July’s Kaleidoscope column from the British Journal of Psychiatry

This month's Kaleidoscope mental health and neuroscience update, written by SLaM and IoPPN staff, is available from the British Journal of Psychiatry at: http://bjp.rcpsych.org/content/209/1/90

Mindfulness seems to be everywhere these days: it’s very fashionable, but then again so were David Cassidy and MC Hammer, and look where that got us. The question is whether or not it’s effective. A large analysis has now shown a modified version of this, mindfulness based cognitive therapy (MBCT), had positive outcomes on relapse prevention in depression. Of course, a critical question is whether it is as good as prophylactic antidepressants….Well what would you expect a Psychiatrist writing in the British Journal of Psychiatry to say? Read the first paragraph.

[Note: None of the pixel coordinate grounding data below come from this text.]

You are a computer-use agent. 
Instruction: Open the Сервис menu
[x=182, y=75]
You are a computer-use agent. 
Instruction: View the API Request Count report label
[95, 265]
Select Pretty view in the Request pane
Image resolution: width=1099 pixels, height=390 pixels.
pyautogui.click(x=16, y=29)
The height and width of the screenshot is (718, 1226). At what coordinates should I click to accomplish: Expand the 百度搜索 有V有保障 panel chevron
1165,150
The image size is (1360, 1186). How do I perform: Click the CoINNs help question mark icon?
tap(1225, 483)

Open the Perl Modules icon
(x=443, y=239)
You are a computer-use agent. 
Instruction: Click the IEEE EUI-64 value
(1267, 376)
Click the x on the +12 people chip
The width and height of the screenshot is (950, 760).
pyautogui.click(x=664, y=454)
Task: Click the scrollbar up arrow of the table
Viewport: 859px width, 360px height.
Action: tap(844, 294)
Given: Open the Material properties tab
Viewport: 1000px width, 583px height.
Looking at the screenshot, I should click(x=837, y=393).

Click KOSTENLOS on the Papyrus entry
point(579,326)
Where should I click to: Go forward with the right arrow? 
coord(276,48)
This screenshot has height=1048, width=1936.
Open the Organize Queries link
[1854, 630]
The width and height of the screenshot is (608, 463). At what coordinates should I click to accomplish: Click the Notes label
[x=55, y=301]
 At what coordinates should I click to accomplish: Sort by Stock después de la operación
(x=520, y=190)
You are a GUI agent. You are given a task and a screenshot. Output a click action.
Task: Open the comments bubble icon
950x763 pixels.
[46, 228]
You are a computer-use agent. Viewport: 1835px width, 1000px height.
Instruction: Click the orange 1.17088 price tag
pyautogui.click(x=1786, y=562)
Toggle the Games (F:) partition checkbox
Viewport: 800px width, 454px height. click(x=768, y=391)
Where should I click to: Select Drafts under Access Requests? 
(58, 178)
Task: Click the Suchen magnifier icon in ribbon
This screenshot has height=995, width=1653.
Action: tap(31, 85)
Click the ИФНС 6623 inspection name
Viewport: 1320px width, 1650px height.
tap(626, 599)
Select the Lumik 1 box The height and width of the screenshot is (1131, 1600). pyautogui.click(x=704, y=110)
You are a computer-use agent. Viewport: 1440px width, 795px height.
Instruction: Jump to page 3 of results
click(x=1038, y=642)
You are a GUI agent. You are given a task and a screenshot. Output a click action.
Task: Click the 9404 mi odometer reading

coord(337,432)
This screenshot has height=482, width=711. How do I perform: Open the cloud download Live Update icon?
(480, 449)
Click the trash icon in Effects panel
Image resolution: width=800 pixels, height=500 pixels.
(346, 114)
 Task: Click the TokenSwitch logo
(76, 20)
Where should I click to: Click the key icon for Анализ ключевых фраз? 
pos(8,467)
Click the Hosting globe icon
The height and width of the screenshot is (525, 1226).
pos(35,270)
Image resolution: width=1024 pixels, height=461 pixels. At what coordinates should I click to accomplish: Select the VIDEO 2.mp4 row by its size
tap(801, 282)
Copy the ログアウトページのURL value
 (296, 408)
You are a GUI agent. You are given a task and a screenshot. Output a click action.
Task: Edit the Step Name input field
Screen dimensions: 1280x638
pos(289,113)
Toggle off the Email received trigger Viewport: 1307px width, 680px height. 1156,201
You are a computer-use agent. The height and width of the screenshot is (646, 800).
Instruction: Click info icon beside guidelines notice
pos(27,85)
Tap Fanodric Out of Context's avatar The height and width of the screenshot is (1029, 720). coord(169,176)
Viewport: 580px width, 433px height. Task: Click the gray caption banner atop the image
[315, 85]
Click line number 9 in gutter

One of the more novel treatments I’ve seen proposed for depression is so-called ‘whole body hyperthermia’, which involves heating an individual up to a toasty 38.5⁰C, like having a hot bath. A trial in a (very reputable) journal supports this fantastical sounding intervention. In my Home Treatment Team one of our roles is watching people take their treatments at home; I feel somewhat hesitant about us supervising bath time – probably not conducive to a good patient experience, and medicolegally slippery when wet, one imagines. More news on novel treatments as evidence mounts that those ‘good’ and ‘bad’ intestinal bacteria that preoccupy yogurt manufacturers might actually impact on your thinking and behaviour, adding a new dimension to an old phrase…

Finally, continuing to fast-hand musical tropes, an editorial in The Lancet on electronic patient records affords me an opportunity to fulfil a lifelong ambition* of getting a quote from Simon LeBon into the BJPsych. The authors of the piece ask what our electronic records are for, and note the burnout they can cause in staff if they’re not used appropriately. In particular they note the general lack of patient-relevant outcome measures – not that I’ve any horse in that particular race. An interesting question is whether or not patients should be allowed open access to at least some of their own records, and whether they might be able to add to them. I think both of these suggestions have lots of positive possibilities.

*Nah, not really. I was always more of a John Taylor fan.